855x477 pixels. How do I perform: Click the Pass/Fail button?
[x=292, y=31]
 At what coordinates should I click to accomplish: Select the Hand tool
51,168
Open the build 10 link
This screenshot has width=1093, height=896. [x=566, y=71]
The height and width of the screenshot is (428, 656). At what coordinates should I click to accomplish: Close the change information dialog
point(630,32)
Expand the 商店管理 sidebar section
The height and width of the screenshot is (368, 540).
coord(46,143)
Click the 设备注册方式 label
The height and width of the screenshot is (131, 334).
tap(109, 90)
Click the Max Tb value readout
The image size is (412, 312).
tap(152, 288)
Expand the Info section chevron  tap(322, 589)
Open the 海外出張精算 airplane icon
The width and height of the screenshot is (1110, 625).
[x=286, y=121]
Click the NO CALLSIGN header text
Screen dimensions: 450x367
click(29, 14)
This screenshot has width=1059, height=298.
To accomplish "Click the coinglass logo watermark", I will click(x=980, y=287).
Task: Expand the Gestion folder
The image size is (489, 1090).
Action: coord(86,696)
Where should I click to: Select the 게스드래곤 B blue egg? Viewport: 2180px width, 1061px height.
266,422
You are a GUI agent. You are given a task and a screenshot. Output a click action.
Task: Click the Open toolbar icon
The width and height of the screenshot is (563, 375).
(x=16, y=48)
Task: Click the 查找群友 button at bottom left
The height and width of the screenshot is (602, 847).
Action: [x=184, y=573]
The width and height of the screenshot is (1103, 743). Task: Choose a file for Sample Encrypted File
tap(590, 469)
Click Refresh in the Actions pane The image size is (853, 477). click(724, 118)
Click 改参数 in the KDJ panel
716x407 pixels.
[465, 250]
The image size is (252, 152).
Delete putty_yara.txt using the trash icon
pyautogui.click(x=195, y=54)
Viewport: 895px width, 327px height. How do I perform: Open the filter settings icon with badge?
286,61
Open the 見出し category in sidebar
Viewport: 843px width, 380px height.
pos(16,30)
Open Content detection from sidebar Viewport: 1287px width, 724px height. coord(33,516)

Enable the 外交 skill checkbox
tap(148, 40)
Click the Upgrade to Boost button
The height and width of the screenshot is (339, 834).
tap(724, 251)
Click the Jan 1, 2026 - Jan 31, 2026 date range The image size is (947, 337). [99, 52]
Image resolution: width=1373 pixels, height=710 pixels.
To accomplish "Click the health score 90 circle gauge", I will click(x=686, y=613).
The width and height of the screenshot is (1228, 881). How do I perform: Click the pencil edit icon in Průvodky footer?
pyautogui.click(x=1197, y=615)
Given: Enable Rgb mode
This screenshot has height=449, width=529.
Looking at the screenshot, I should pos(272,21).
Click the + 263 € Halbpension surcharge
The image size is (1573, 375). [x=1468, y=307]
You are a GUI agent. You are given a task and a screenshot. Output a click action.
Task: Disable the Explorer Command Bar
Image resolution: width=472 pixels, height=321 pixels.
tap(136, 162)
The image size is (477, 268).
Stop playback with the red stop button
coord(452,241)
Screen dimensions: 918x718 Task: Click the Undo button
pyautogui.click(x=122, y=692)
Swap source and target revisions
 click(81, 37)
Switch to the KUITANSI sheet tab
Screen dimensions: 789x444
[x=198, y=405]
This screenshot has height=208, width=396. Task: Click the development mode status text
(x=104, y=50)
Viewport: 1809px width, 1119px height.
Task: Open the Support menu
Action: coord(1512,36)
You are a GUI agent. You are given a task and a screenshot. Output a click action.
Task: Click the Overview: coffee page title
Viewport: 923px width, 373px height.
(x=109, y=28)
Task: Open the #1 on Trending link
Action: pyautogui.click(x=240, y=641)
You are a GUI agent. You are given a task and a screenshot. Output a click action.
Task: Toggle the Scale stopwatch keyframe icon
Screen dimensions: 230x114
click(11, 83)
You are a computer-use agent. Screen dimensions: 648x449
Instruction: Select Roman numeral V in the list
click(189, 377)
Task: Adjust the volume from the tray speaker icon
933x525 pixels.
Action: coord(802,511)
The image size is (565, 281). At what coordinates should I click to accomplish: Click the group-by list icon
--- --- ---
• EXERCISE DESCRIPTION:
At the line with "Instruction: Select Roman", begin reproducing the material above exactly, and continue through its last line.

• REPLY TO THE TASK:
Instruction: Select Roman numeral V in the list
click(189, 377)
Task: Adjust the volume from the tray speaker icon
933x525 pixels.
Action: coord(802,511)
The image size is (565, 281). At what coordinates should I click to accomplish: Click the group-by list icon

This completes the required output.